Two of the most interesting characters in the book are Polly Chalmers, a woman who runs a haberdashery and whose past took her away from Castle Rock to California, where death and tragedy followed, and Alan Pangborn, the Castle Rock Sheriff and King veteran, being also a main character in The Dark Half. Polly’s pain is twofold; she suffers from crippling arthritis in her hands, and it’s this pain that drives her to buy an azka, a necklace that miraculously relieves the pain from her hands. Yet the azka holds a secret that Polly has to face. But I feel that Gaunt miscalculates; Polly’s other pain – her real, deeper pain – is the one that relates to her time in California, and which might have buried her if Gaunt had sold her an item that exploited this more fundamentally damaged part of her character. But as it is, Polly’s azka relates to physical rather than soulful suffering, and so she is able to overcome the manifestation of evil that attacks her late in the novel more easily than most other characters manage.
“His power is over need, not will. Take [the azka] off, [Polly]. Break his hold on you.”

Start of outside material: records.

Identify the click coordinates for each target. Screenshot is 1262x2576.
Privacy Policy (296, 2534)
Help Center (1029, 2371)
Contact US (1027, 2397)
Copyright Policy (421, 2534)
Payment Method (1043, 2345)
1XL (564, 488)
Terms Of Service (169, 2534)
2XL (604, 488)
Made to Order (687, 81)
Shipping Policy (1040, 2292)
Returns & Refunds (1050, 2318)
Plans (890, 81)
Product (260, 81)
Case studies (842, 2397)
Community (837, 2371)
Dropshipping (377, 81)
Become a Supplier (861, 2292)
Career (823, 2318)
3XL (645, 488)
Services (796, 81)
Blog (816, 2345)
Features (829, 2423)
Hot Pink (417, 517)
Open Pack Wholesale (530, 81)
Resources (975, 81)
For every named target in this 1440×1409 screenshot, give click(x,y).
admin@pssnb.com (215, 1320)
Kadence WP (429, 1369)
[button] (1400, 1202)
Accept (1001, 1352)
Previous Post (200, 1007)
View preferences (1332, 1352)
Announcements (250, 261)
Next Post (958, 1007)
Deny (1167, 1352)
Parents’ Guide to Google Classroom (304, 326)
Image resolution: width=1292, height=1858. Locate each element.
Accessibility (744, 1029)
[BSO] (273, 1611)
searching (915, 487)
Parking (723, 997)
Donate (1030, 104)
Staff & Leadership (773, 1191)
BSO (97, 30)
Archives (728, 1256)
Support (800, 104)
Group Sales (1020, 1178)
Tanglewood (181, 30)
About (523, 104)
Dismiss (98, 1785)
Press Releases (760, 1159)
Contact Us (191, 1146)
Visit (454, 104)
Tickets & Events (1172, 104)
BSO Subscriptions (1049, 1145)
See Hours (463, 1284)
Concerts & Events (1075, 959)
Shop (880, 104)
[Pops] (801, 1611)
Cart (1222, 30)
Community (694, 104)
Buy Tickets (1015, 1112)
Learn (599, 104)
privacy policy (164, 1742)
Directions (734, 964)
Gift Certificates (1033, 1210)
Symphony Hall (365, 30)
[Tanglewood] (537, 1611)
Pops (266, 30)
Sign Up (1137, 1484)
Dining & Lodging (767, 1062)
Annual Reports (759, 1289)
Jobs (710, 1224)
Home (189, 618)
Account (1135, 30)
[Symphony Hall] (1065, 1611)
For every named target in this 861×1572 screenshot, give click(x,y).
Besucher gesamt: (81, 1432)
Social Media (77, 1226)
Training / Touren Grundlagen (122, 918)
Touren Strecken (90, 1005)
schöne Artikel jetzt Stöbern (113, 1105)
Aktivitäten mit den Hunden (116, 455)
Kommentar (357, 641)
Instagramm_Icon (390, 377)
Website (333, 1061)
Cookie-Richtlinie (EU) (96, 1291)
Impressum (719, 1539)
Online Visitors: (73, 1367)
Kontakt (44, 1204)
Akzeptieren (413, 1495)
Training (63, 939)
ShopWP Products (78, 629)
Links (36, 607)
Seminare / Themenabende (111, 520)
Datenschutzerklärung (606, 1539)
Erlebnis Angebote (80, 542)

Polly is in a long-term relationship with Sheriff Alan Pangborn, who carries his own baggage with him; his wife and son died in a road traffic accident some years earlier. Unresolved questions relating to the incident continue to plague him. Nevertheless, he’s a good man who does his best to protect Castle Rock and its inhabitants, and keep the barely-there peace between the various bickering parties. More importantly, he’s the one person in Castle Rock who never falls prey to Gaunt’s tricks. This is partly because he’s something of a trickster himself; he’s an amateur magician, with a bag of shadow puppets, prestidigitation and visual gags up his sleeve. He’s frequently compared to a panther; he’s agile, lithe, and somewhat predatory. And he’s a cop, a man who’s symbolically on the side of good, order, and protection. So maybe, as a trickster on the side of good, he’s difficult for Gaunt to ensnare. Gaunt himself calls Alan a “tough sell”.
But there’s more to it than that, and ultimately where the final word on NF can be found. Alan, being a cop, has responsibility baked into his character; he’s the only character who does take responsibility for things in his town; everybody else just shuts down their conscience and does their deal with the Devil. Alan (and, eventually, Polly) are the only people who are able to voluntarily face Gaunt and drive him away. Maybe that’s the lesson; that if we take responsibility for the things that cause us pain, or lead us away from where we feel we ought to be, then we can to a greater or lesser extent inoculate ourselves to the temptations of the destructive and malevolent. I feel the majority of people in NF know they’re bartering with the Devil. But as soon as you enter into that transaction, it’s very hard to walk away as the one who got the better deal. Instead they think that the bargain they’re getting is too good to be true, which it of course it is. Yet in the end they think, “to hell with it” and go through with it.
And “to hell” is exactly what happens.